Et d’affirmer que l’actuel chef d’Etat zaïrois est « un dirigeant nationaliste qui poursuit l’œuvre de Patrice Lumumba. » Elle ajoute, irritée : « Jamais, vous entendez – jamais ! – je n’ai été mêlée de près ou de loin aux activités de ceux qui se réclament à tort du nom de mon mari. » Elle précise : « Ceux qui organisent des attentats à Kinshasa où ils font exploser des bombes qui détruisent des biens matériels et des vies humaines, tout en prétendant le faire au nom de mon mari, cherchent plutôt à salir son nom. ».

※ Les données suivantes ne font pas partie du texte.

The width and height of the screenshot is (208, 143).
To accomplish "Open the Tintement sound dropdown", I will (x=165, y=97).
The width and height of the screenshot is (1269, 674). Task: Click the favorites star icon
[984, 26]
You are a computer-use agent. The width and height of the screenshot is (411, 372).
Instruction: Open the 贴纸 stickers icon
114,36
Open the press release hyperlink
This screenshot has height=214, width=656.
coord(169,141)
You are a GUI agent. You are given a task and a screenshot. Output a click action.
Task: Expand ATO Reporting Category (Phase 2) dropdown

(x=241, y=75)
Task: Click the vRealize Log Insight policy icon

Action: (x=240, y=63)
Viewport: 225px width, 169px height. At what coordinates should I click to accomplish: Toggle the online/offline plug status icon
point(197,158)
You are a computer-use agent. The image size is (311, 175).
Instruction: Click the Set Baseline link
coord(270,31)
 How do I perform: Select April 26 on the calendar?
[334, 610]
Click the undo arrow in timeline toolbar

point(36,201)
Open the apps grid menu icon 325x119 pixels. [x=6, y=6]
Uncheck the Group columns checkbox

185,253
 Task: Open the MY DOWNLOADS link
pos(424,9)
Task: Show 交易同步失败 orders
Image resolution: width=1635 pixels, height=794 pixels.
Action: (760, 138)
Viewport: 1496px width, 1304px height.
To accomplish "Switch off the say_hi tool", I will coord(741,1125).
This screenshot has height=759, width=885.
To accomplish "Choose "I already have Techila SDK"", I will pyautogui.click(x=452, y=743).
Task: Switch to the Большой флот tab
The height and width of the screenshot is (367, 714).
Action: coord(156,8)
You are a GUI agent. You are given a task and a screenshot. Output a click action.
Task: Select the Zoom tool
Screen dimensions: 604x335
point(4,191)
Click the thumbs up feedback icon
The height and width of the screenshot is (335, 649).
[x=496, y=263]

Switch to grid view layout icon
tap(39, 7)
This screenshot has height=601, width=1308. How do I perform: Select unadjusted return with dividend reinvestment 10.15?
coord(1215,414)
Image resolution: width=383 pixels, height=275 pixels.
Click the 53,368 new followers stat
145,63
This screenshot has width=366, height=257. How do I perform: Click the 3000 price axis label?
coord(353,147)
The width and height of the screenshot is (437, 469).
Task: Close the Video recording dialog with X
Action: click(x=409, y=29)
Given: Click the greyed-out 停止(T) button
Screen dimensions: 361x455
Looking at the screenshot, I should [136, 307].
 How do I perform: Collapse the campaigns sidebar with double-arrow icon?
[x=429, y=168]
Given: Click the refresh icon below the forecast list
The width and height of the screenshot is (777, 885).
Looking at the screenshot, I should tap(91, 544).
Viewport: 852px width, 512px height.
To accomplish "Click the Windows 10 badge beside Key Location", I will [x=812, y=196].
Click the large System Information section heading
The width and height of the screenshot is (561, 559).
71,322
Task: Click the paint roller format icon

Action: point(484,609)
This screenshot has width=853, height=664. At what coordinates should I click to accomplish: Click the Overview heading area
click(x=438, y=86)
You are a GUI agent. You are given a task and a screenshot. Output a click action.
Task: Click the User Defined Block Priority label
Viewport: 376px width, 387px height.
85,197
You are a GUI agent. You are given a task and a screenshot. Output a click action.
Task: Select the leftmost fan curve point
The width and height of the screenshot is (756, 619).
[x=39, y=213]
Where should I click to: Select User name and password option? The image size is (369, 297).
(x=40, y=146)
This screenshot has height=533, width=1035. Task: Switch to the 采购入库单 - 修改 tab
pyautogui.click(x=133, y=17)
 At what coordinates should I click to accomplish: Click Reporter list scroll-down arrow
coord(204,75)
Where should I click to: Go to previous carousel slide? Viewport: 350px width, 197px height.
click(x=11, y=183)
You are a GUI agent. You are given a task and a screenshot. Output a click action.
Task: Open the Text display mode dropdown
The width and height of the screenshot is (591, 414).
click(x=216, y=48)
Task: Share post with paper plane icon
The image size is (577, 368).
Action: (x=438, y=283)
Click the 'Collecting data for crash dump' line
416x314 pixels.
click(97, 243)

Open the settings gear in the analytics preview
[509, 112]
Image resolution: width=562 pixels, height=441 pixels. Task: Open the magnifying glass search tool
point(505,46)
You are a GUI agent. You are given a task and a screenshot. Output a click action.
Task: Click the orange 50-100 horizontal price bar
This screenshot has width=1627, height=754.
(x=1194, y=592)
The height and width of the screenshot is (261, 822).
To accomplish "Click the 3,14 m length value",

Mais pourquoi se réfugie-t-elle à l’étranger, alors qu’elle reconnait elle-même que le chef de l’Etat zaïrois avait matériellement tout prévu pour qu’elle vive à Kinshasa ? Après avoir longtemps hésité, Pauline Lumumba répond, l’air gêné et quelque peu sur le ton de la confidence : « Après en avoir fini avec mes soins médicaux, j’ai quelques problèmes matériels pour le règlement desquels j’ai d’ailleurs tenté à plusieurs reprises d’approcher le président Mobutu. En vain. Tout se passe comme si certains, dans son entourage, voulaient faire barrage. J’ignore pourquoi… Mais je suis persuadée que le président ignore ma situation. »
Nous lui avons demandé, à la fin, pourquoi elle ne s’est pas remariée, alors que le décès de son époux ne fait pas de doute. Surprise et étonnée, elle a laissé tomber : « Lorsqu’on a vécu avec un homme comme Patrice, on n’a aucune raison de vouloir vivre avec un autre. » Bel hommage.